Three years later in January 1996 the Initiative received a personal letter from John Major, then Prime Minister, asking for an explanation as to what these ideas could mean for Britain. In the most tightly written explanation the Initiative has ever given, Upside Down and inside out: Why good schools alone can never be good enough…,2 the Initiative set out the case for why England was “failing to create appropriate opportunities that would extend young people’s abilities to ‘go beyond what comes naturally,’ that should otherwise enable them to reach those higher levels of thinking so badly needed in a complex society”. This paper also merits careful study.
“Much to my surprise I can’t really fault your theory…but the system you are arguing for would require very good teachers…we are going for a teacher-proof system…that way we can get a uniform standard.”

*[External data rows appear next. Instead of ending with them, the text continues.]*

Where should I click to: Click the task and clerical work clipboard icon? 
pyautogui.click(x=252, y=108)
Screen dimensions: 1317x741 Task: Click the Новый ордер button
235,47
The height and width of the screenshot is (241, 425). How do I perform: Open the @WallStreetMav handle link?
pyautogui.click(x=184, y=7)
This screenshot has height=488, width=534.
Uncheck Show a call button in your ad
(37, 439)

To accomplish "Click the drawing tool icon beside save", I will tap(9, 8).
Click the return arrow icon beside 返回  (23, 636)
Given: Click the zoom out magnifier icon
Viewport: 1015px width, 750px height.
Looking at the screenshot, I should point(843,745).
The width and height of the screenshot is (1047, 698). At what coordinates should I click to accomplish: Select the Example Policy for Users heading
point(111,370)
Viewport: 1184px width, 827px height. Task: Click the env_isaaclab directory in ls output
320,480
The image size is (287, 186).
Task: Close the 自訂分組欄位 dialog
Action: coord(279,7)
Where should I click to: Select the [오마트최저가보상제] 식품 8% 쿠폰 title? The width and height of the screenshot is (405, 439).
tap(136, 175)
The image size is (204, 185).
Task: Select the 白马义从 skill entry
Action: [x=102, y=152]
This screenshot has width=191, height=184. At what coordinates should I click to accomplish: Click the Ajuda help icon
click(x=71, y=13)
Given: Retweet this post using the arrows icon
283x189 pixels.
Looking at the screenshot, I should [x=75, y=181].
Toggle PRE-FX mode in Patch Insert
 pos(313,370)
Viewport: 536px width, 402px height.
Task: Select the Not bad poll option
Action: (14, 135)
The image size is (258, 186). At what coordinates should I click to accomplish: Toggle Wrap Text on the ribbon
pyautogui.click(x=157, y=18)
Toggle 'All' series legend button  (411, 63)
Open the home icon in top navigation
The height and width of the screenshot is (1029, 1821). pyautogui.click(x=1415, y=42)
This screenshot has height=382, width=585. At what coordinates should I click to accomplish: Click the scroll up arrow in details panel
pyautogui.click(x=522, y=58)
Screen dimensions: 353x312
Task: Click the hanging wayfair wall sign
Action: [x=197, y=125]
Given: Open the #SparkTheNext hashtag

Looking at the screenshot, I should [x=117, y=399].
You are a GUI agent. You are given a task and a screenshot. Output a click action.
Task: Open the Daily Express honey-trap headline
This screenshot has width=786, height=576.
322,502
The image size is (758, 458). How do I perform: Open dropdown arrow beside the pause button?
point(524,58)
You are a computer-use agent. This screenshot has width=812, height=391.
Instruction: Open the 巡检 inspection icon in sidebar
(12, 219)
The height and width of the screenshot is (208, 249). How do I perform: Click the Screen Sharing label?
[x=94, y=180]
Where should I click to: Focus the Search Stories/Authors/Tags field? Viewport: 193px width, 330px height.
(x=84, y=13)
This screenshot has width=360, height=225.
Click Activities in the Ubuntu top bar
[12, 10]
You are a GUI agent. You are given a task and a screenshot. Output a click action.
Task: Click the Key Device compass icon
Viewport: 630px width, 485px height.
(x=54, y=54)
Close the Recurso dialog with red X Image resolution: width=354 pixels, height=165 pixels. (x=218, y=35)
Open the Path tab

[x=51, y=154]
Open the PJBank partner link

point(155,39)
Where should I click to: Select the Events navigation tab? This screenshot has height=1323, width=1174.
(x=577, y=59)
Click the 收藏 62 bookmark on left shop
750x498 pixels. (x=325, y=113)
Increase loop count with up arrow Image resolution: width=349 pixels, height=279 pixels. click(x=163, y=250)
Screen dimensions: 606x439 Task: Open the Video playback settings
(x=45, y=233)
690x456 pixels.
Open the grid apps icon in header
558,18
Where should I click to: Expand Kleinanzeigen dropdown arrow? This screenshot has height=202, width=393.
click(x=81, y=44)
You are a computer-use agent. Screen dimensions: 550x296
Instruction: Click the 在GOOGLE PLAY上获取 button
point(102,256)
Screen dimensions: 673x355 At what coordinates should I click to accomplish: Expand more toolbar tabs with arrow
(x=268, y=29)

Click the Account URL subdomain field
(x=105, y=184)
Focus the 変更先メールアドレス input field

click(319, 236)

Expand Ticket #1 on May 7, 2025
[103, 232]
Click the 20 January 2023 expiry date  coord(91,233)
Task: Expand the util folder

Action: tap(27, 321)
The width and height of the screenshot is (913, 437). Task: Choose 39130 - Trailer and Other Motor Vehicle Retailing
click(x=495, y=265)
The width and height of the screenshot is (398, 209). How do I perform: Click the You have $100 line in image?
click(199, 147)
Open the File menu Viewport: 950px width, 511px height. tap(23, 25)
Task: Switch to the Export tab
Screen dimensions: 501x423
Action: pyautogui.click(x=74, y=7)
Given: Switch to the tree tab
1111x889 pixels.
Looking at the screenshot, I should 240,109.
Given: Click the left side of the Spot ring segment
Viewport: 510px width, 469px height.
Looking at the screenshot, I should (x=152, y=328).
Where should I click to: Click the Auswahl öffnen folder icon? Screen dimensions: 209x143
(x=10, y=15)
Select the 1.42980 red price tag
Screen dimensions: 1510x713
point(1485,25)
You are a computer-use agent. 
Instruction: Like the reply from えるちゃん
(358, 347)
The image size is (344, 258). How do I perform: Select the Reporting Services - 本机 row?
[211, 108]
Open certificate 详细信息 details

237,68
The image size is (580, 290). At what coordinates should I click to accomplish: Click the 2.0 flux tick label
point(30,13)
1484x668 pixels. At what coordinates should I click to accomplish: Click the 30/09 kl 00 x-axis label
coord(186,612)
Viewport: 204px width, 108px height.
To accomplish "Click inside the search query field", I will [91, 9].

In response to this, at a three hour meeting held in Downing Street six weeks later, the Director of the Policy Unit concluded “much to my surprise I can’t really fault your theory. You are probably educationally right; certainly your argument is ethically correct. But the system you are arguing for would require very good teachers. We are not convinced that there will ever be enough good teachers so, instead, we are going for a teacher-proof system of re-organising schools – that way we can get a uniform standard.” And with that the discussion ended our second attempt to get government to look at this issue from a broader perspective.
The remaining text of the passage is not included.